Canton Network Tops Blockchain Fee Rankings With $60M in 30 Days
Blockchains
Canton Network, the privacy-enabled institutional blockchain built by Digital Asset, generated $60.2 million in fees over the trailing 30 days, placing it ahead of Tron and far above Ethereum by that measure, according to DefiLlama data.
The DefiLlama fee-tracking dashboard logs Canton’s 30-day total at $60.2 million, compared with $27.6 million for Tron and $11.3 million for Ethereum over the same window. Digital Asset co-founder and CEO Yuval Rooz noted the milestone on X earlier this month: “$CC today processes the highest fees of any institutional blockchain network.”
Fee Methodology
DefiLlama tracks Canton fees as gas paid by network participants, a methodology consistent with how it measures fees on Ethereum and Tron. Canton is a permissioned, privacy-preserving network used primarily by financial institutions for settlement and asset tokenization. Transaction volumes there trace to institutional workflows rather than retail DeFi activity, which shapes how the fee comparison reads.

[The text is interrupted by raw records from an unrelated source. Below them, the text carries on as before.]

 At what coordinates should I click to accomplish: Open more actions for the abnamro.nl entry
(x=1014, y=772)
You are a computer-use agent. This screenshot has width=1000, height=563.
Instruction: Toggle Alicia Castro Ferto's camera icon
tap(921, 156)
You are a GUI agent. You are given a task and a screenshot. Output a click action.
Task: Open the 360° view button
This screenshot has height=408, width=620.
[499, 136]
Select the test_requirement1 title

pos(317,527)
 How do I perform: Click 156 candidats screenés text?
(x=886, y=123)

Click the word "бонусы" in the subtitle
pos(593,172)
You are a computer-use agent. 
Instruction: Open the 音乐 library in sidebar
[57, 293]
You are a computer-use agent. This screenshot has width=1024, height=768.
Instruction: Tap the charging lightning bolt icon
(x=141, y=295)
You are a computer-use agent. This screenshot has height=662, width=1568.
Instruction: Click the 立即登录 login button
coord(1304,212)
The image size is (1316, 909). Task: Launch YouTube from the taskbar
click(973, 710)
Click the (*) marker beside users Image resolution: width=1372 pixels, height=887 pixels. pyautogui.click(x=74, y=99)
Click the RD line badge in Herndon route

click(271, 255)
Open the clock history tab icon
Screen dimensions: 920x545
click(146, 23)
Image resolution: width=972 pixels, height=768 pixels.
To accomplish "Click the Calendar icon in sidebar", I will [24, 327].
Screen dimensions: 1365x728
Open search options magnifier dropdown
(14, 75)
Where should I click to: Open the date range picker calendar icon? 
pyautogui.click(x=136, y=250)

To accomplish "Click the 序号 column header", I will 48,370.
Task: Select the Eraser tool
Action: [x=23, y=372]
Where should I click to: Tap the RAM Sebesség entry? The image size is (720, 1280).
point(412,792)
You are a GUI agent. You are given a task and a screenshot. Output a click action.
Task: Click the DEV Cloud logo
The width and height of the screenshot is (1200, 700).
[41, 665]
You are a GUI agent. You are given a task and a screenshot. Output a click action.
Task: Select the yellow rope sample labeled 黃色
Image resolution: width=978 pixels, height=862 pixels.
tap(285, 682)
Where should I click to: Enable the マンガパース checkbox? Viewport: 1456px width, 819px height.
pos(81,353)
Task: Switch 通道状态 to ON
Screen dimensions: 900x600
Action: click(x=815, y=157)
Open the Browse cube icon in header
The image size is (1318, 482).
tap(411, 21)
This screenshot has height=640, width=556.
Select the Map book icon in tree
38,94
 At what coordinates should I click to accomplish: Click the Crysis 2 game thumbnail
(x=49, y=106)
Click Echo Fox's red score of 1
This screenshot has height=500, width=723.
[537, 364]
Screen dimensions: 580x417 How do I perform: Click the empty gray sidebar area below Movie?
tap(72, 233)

Canton’s 30-day fee figure places it fourth overall on the DefiLlama leaderboard among all protocols, behind Tether, Circle’s USDC, and Hyperliquid’s perpetual exchange. Its all-time cumulative fees reached $488.9 million. The trailing 24-hour figure stood at $1.84 million at time of publication.
Institutional Backdrop
The numbers follow significant capital formation around Digital Asset. The company closed a $355 million funding round led by a16z crypto in June, with HSBC, Apollo, BNP Paribas, CME, Tradeweb and more than 20 other institutional names joining. Visa and stablecoin issuer Brale piloted stablecoin settlement on the network using SBC, a US dollar-backed stablecoin. South Korea’s Bithumb listed Canton Coin in its KRW market on June 23.
Canton is among the eight blockchains integrated into Mastercard’s card-settlement network, per earlier Defiant coverage. The Canton Foundation was also registered under the National Cooperative Research and Production Act on June 22.
Ethereum Gap
Ethereum’s fees have stayed compressed since the Dencun upgrade reduced Layer 2 settlement costs. Over the trailing 30-day window, Canton’s $60.2 million compares with Ethereum’s $11.3 million, a ratio of more than five to one. The contrast reflects how differently the two networks generate fee activity: Canton’s throughput comes from institutional settlement workflows with fixed participants, while Ethereum’s comes from a broader but currently less fee-intensive base of applications.
Canton has made no public statement on when or whether the fee ranking will be updated or reported as a recurring metric.